Brasília Impasse sobre reoneração da folha será resolvido nesta semana, diz Haddad

Impasse sobre reoneração da folha será resolvido nesta semana, diz Haddad

Rodrigo Pacheco pediu para medida provisória que trata do assunto ser dividida, segundo o ministro

  • Brasília | Victoria Lacerda, do R7 em Brasília

Lira precisa dar aval ao acordo de Haddad

Lira precisa dar aval ao acordo de Haddad

Reprodução: Record News

O ministro da Fazenda, Fernando Haddad, declarou nesta terça-feira (6) que o impasse sobre a reoneração da folha de pagamento dos 17 setores da economia que mais empregam será resolvido nesta semana. "Creio que nós vamos aprovar essas medidas para dar conforto para o país prosperar com as contas mais equilibradas", afirmou.

Segundo o ministro, o presidente do Senado, Rodrigo Pacheco (PSD-MG), pediu que a medida provisória elaborada pelo governo federal que trata do tema seja dividida. Assim, o texto, que trata de quatro assuntos, será dividido em dois. A parte que trata da folha de pagamento será contemplada em um projeto de lei, que será enviado ao Congresso em regime de urgência constitucional. "Ficaria mais desanuviado o ambiente", avaliou Haddad.

A fala de Haddad ocorreu depois de reunião nesta terça (6) com parlamentares, entre eles o líder do governo no Congresso Randolfe Rodrigues (sem partido-AP) e o autor do projeto de lei que pedia a desoneração da folha de pagamento, Efraim Filho (União Brasil-PB).

Para que esse acordo seja validado, é necessário o aval do presidente da Câmara, deputado federal Arthur Lira, em reunião com os líderes da Câmara marcada para após o Carnaval. Outros aspectos da medida provisória permanecerão válidos, a exemplo de incentivos ao setor de eventos.

O senador Efraim Filho destacou que o consenso alcançado trata apenas da forma de tratar a reoneração, sem definir como o imposto sobre a folha será reintroduzido. A ideia é que o projeto de lei tramite com urgência constitucional para acelerar a votação, enquanto a medida provisória continuará a abordar o Programa Emergencial de Retomada do Setor de Eventos (Perse) e as compensações tributárias.

Entenda a MP da reoneração

A prorrogação da desoneração da folha de pagamento de 17 setores da economia até 2027 foi aprovada pelo Legislativo em outubro do ano passada, mas foi vetada pelo presidente integralmente menos de um mês depois. Em dezembro, o Congresso derrubou o veto de Lula, e um total de 60 senadores (contra 13) e 378 deputados (versus 78) votaram pela reversão do ato.

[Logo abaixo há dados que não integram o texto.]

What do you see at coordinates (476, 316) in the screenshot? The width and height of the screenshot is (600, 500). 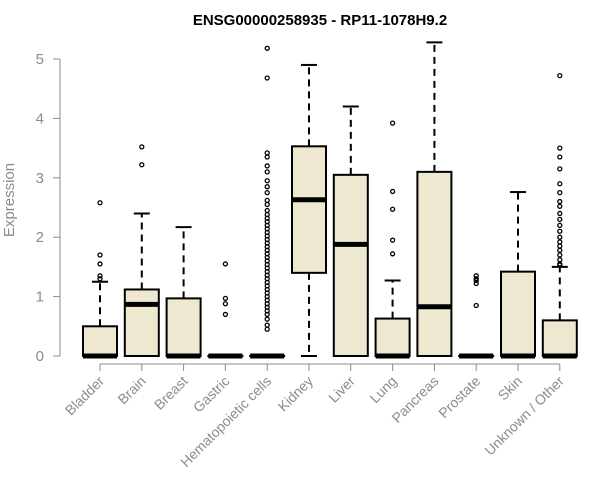 I see `box-prostate` at bounding box center [476, 316].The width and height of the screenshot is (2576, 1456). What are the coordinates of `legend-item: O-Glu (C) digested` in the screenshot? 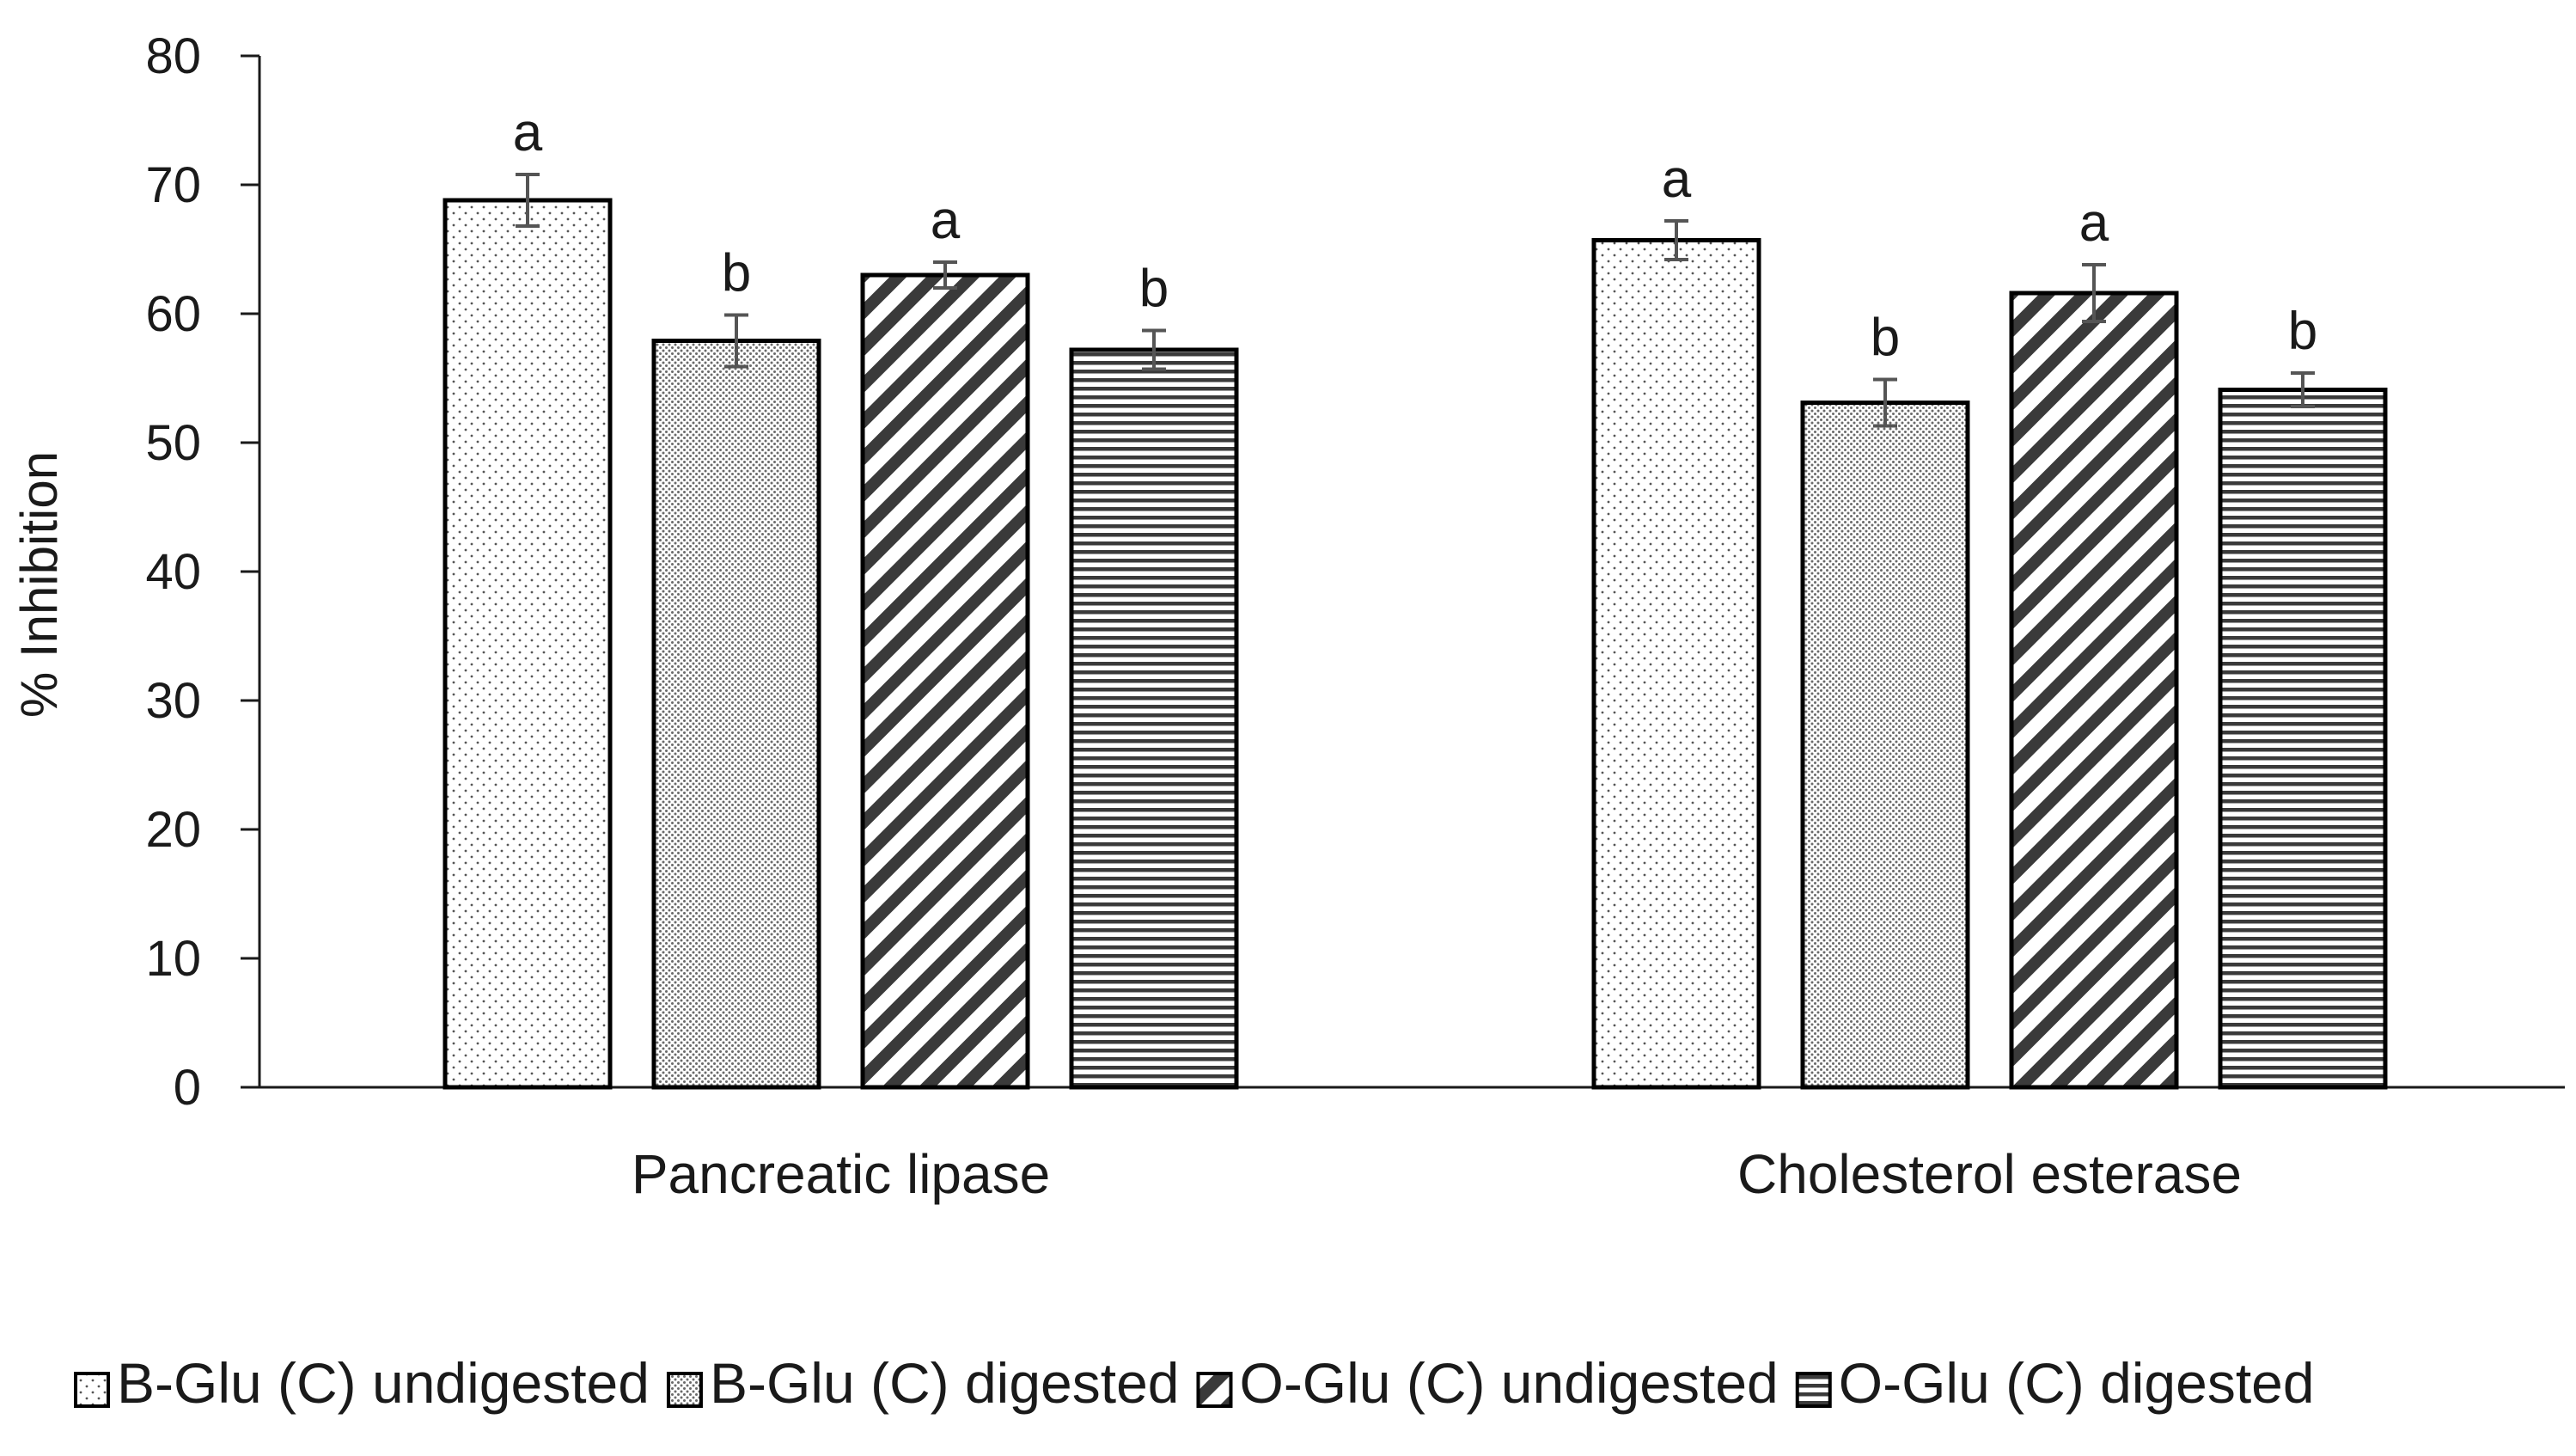 It's located at (2055, 1383).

O ato do presidente contrariou 84% dos deputados (dos 513, 430 votaram a favor do texto) e a maioria dos senadores — no Senado, a proposta passou com facilidade, aprovada em votação simbólica, que acontece quando há consenso entre os parlamentares.

As entidades representantes dos 17 setores desonerados, dos trabalhadores e de organizações da sociedade civil fizeram coro pela derrubada do veto do presidente. As centrais sindicais estimavam que ao menos 1 milhão de vagas seriam perdidas se a desoneração deixasse de valer.

A medida provisória editada por Lula contém diversas propostas para aumentar a arrecadação da União e alcançar a meta do déficit zero. A principal delas é retomar o imposto sobre a folha de pagamento gradualmente.

A desoneração beneficia os 17 setores que mais empregam, responsáveis por 9 milhões de empregos. Em vez de o empresário pagar 20% sobre a folha do funcionário, o tributo pode ser calculado com a aplicação de um percentual sobre a receita bruta da empresa, que varia, conforme o setor, de 1% a 4,5%.

Com a nova medida provisória, o imposto volta a incidir sobre a folha de pagamento, mas gradualmente. O escalonamento da reoneração da folha determina que serão dois grupos:

• o primeiro grupo engloba atividades como transporte, comunicação e tecnologia da informação, cuja tributação vai funcionar da seguinte forma: 10% em 2024, 12,5% em 2025, 15% em 2026 e 17,5% em 2027;

• o segundo grupo inclui atividades como engenharia civil, indústria têxtil e editorial, cuja tributação vai funcionar da seguinte forma: 15% em 2024, 16,25% em 2025, 17,5% em 2026 e 18,75% em 2027.